The last rhino in Uganda, a northern white rhino, was killed in 1983. In order to address this disastrous development and eventually to return a vital element of Uganda's environmental and cultural heritage, subsequent discussions with Ugandan authorities and private citizens resulted in the establishment of the 7,000 ha Ziwa Rhino Sanctuary. A renewable land usage license was agreed in 2002 between RFU and Captain Roy, a well-respected cattle farmer, giving RFU sole usage rights for the Sanctuary for 30 years.

 

The current focus is on southern white rhinos, with the first six individuals successfully introduced to the Sanctuary in 2005/2006. The first calf was born in 2009 and a further 12 have been born and raised.

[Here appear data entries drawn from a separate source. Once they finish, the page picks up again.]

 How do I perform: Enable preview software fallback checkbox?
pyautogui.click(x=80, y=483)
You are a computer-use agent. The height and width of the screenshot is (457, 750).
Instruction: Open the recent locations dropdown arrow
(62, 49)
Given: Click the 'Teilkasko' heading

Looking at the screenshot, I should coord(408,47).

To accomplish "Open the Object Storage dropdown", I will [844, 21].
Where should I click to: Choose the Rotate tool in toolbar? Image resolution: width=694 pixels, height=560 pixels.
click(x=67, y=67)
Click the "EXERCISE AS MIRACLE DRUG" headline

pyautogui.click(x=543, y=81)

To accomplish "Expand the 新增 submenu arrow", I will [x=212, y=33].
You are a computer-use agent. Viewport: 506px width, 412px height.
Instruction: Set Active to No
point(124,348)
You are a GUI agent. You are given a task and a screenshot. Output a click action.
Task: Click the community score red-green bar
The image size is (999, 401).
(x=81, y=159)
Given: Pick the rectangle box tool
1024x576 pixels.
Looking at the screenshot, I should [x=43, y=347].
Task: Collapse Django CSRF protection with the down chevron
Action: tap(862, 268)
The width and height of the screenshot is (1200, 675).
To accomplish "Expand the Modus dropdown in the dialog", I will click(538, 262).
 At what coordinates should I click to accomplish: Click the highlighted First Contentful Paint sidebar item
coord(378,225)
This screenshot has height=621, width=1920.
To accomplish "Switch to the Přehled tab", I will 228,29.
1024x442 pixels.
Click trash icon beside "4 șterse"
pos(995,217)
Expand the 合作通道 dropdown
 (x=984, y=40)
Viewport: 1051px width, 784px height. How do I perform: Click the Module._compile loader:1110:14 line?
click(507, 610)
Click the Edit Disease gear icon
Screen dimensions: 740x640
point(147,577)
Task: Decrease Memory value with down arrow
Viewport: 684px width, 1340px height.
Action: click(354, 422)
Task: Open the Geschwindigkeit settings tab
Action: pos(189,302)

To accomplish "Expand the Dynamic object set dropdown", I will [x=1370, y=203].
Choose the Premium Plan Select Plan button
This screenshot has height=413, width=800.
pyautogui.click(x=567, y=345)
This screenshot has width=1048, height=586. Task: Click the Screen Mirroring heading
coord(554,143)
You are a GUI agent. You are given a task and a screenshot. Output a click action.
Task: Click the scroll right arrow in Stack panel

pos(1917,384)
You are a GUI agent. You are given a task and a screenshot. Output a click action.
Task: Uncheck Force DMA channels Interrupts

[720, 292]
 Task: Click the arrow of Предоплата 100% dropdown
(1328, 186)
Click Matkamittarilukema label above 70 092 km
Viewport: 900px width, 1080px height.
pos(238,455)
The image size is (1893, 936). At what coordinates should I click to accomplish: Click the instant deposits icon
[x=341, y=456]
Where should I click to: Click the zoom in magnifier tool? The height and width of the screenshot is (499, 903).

Additional female rhinos are planned for import from South Africa to enhance the genetics of the population in the Sanctuary. The rhino family groups have 24/7 monitoring by RFU rangers, enabling collection of invaluable information on rhino behaviour. This benefits rhino management across the Sanctuary and enables the information to become available to all rhino conservation projects through publishing papers compiled from these data in "Pachyderm" (journal of the African Elephant, African Rhino and Asian Rhino Specialist Groups of IUCN).

 

Very effective multi-layered security has ensured no loss of rhinos from poachers or hunters. A critical element of the security is the mutually beneficial relationships between RFU and cattle farmers living around the Sanctuary. These involve the farmers having assured access to grass and water for their cattle inside the Sanctuary each day, and the farmers acting as the first line of defence against potential incursions by poachers.

 

RFU has a strong emphasis on community and social awareness, all of which will support long-term protection and conservation of the rhinos and other wildlife:

  • Hakuna Matata pre-school: initially created to provide early education for the children of rangers working at the Sanctuary, the pre-school is now attended by young children from the surrounding communities.
  • The cattle farming communities noted above.
  • Agreements with the Nakitoma Sub-County local government and the wider Nakisongola District.

 

RFU is an active participant in development of the "National Rhino Conservation and Management Strategy for Uganda: 2016–2026", which is expected to have government approval by the end of 2016.